Emeklilik yılımız dolduktan sonra, emekli olup olmama kararı vermek, daha güzel bir eve taşınmak, ekonomik durumumuz yerinde ise, yeni bir ev satın almak, bir otomobil satın almak, aşağı mahalleye taşınmak, resim kursuna başlamak, doğa yürüyüş grubuna dahil olmak vb. eylemlere karar vermek, kendi isteğimizledir.
Bir de tercihimiz sorulmadan, işimizin veya durumun gereği olarak, zoraki değiştirmek zorunda olduğumuz eylemlerimiz vardır ki, bunlar da isteğimiz dışında adapte olmamız gereken hayatımızın kırılma noktalarıdır.
Gerek kendi isteğimiz ile, daha güzel bir eve geçmek arzusuyla, gerekse bir komşumuza kızarak evimizi, mahallemizi veya şehrimizi değiştirme kararı verebiliriz. Kendi rızamızla veya bir arkadaşımızın önerisiyle, bir resim kursuna, koro grubuna, doğa yürüyüş grubuna dahil olabiliriz.
Her yeni bir tercih ve onun getirdiği yenilikler, hayatımızda birtakım kırılma noktalarına yol açar. Yeni bir yer, yeni bir arkadaş grubu, yeni öğretmenler, yeni mekanlar, yeni planlama ve uygulama eylemleri karşımıza çıkar. Tercihlerimiz hayatımıza, bir takım yeni değişiklikler ve adaptasyon sorunları ile birlikte gelirler. Söz konusu yeni sorunlara, problem odaklı değil, çözüm odaklı yaklaşmamız gerekir. Çözülen her bir sorun da bizleri daha mutlu edecek ve yeni yaşamdan zevk almamızı sağlayacaktır.

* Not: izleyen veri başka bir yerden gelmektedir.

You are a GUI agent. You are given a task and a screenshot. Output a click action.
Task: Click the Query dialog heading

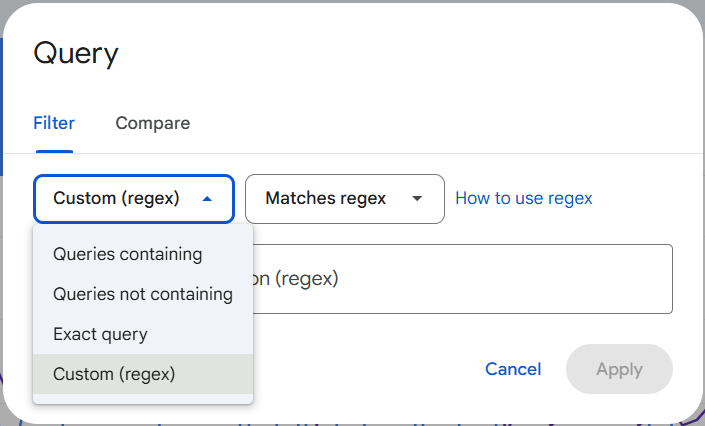76,54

İnsan en yakın arkadaşı ile incir çekirdeğini doldurmayan bir sebep yüzünden ayrılabilir. Sevgilisinden veya eşinden ayrılabilir. Çirkin bir iftiraya maruz kalıp, yargılanarak hapse düşebilir. Çalıştığı işyerinden birilerinin gammazlaması ile atılabilir.
Hani üniversiteye ilk defa okumaya giden gençler, üniversite kampüsüne girerken ne kadar tedirgin ve ürkek olurlar. Kafalarında cevaplanması gereken birçok soru vardır. İlk zamanlar ailesini ve lise arkadaşlarını özlerler. Sömestri tatiline gelince, aile ve yaşadığı şehir özlemi had safhaya ulaşır. Ancak birkaç yıl sonra, tatil bitse de okuluma ve arkadaşlarıma kavuşsam diye hasretle beklerler.
Her bir yenilik, değişim ve çevresel farklılıklar, insanda ister istemez bir tedirginlik, korku ve direnç ortaya çıkarır.
Halbuki iyi bilmemiz gereken bir konu vardır ki; iyi veya kötü olsun, her bir durum zamanla mutlaka değişir. Hani derler ya: “Zaman her şeyin ilacıdır.”
Yıllarca bir il veya ilçede görev yapan bir kamu görevlisinin tayini çıktığı zaman, muhtemelen birçok konuda tedirginlik duyar ve sevdiklerinden ayrılmak çok zor gelebilir. Hele bulunduğu ilden daha kötü bir ile tayini çıktıysa endişe ve korkuları daha da artar.
Halbuki, meselenin olumlu taraflarına bakarak, gideceği yeni çalışma yeri ile ilgili olumlu hayaller kurarak, “tedbili mekanda fayda vardır” sözüne kulak vererek endişelerini ortadan kaldırarak, krizi fırsata dönüştürebilir.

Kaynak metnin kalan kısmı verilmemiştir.